[Opening TASK DATA section]
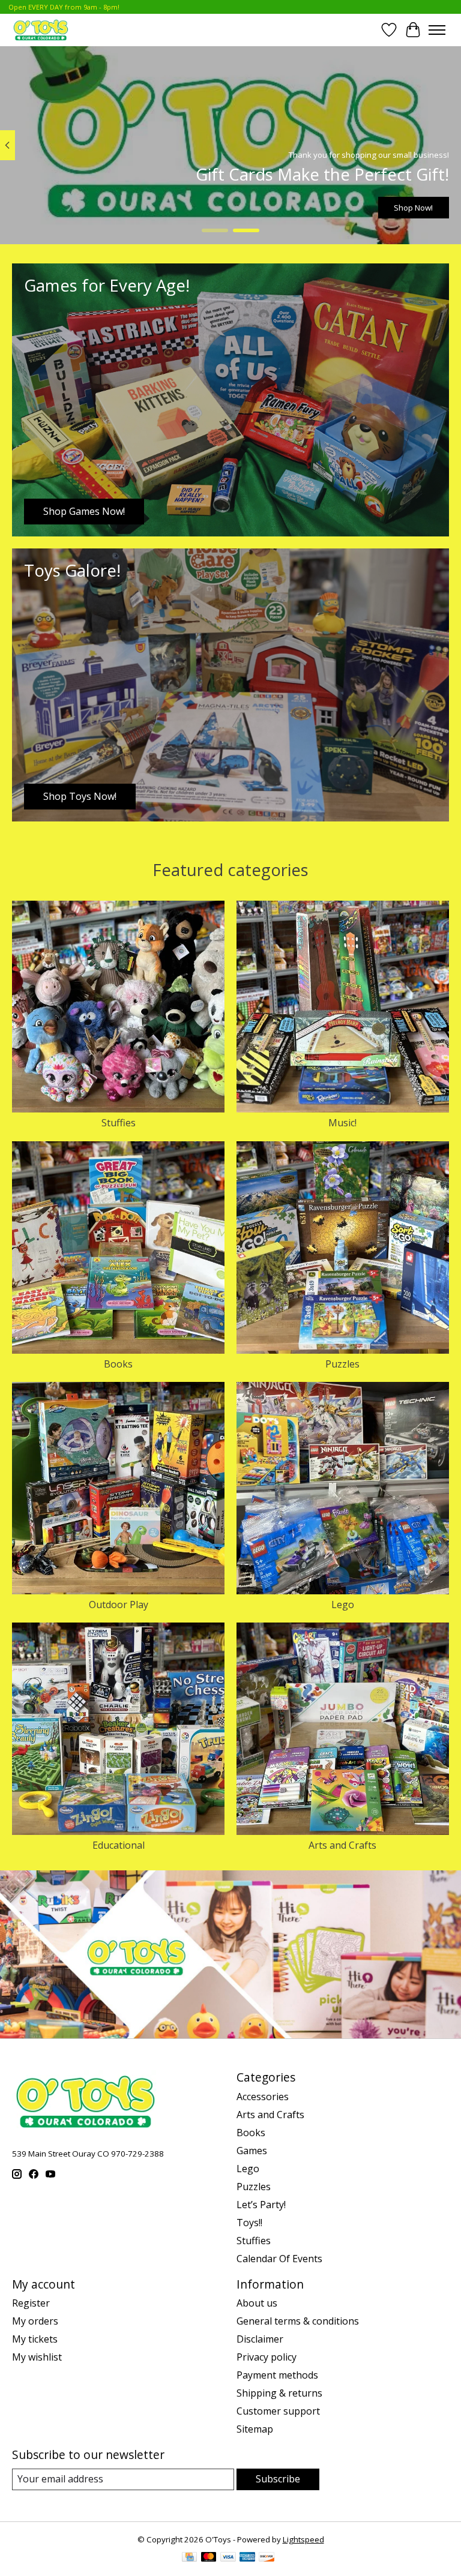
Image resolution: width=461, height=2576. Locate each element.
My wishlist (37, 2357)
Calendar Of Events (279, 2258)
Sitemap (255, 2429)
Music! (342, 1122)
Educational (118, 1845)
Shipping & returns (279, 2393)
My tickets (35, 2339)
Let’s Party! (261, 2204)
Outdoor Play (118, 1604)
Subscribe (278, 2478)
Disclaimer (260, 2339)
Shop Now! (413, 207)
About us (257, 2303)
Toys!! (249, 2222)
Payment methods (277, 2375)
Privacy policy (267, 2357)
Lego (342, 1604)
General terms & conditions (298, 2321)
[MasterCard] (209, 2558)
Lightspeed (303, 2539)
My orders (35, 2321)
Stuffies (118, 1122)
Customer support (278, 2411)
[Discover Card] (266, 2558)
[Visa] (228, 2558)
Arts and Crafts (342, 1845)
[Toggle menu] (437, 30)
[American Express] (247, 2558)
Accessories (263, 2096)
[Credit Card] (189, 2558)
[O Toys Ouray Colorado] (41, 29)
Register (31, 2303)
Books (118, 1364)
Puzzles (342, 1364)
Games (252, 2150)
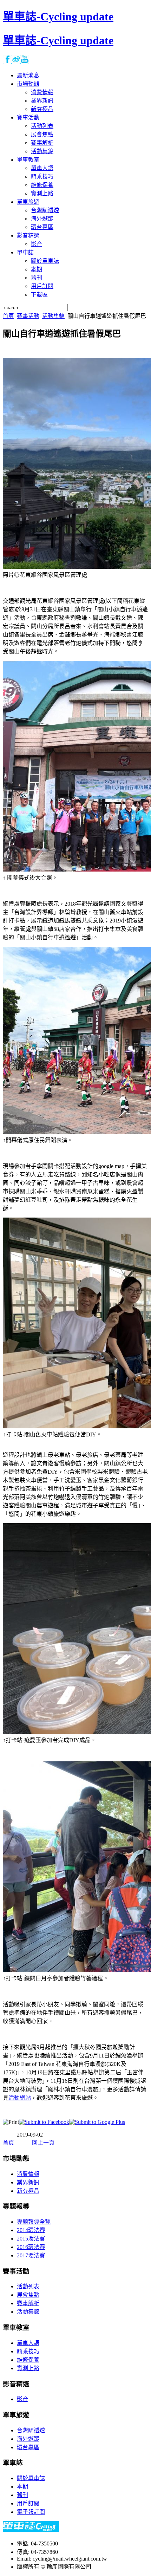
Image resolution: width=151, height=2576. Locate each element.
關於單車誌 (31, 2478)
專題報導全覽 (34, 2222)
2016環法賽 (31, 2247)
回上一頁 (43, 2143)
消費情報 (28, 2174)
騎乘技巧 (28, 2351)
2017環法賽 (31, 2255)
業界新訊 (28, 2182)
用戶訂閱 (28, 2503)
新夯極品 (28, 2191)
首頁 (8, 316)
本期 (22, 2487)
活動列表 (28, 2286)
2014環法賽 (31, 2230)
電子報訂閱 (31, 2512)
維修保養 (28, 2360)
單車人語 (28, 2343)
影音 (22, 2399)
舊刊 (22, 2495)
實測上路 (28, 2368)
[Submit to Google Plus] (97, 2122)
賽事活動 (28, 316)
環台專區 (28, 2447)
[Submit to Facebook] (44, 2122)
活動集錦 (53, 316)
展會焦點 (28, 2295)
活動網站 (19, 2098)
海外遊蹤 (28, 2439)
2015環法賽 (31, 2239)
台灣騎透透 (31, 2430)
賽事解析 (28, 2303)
[Closing TASK DATA section]
Repeat the preceding records exactly but drop the images.

SOLUTION –
Image resolution: width=461, height=2576. Locate each element.
My wishlist (37, 2357)
Calendar Of Events (279, 2258)
Sitemap (255, 2429)
Music! (342, 1122)
Educational (118, 1845)
Shipping & returns (279, 2393)
My tickets (35, 2339)
Let’s Party! (261, 2204)
Outdoor Play (118, 1604)
Subscribe (278, 2478)
Disclaimer (260, 2339)
Shop Now! (413, 207)
About us (257, 2303)
Toys!! (249, 2222)
Payment methods (277, 2375)
Privacy policy (267, 2357)
Lego (342, 1604)
General terms & conditions (298, 2321)
[MasterCard] (209, 2558)
Lightspeed (303, 2539)
My orders (35, 2321)
Stuffies (118, 1122)
Customer support (278, 2411)
[Discover Card] (266, 2558)
[Visa] (228, 2558)
Arts and Crafts (342, 1845)
[Toggle menu] (437, 30)
[American Express] (247, 2558)
Accessories (263, 2096)
[Credit Card] (189, 2558)
[O Toys Ouray Colorado] (41, 29)
Register (31, 2303)
Books (118, 1364)
Puzzles (342, 1364)
Games (252, 2150)
Image resolution: width=151, height=2576. Locate each element.
關於單車誌 (31, 2478)
專題報導全覽 (34, 2222)
2016環法賽 (31, 2247)
回上一頁 (43, 2143)
消費情報 (28, 2174)
騎乘技巧 (28, 2351)
2017環法賽 (31, 2255)
業界新訊 (28, 2182)
用戶訂閱 (28, 2503)
新夯極品 (28, 2191)
首頁 (8, 316)
本期 (22, 2487)
活動列表 (28, 2286)
2014環法賽 (31, 2230)
電子報訂閱 (31, 2512)
維修保養 (28, 2360)
單車人語 (28, 2343)
影音 (22, 2399)
舊刊 (22, 2495)
實測上路 (28, 2368)
[Submit to Google Plus] (97, 2122)
賽事活動 (28, 316)
環台專區 (28, 2447)
[Submit to Facebook] (44, 2122)
活動集錦 (53, 316)
展會焦點 (28, 2295)
活動網站 (19, 2098)
海外遊蹤 (28, 2439)
2015環法賽 (31, 2239)
台灣騎透透 (31, 2430)
賽事解析 (28, 2303)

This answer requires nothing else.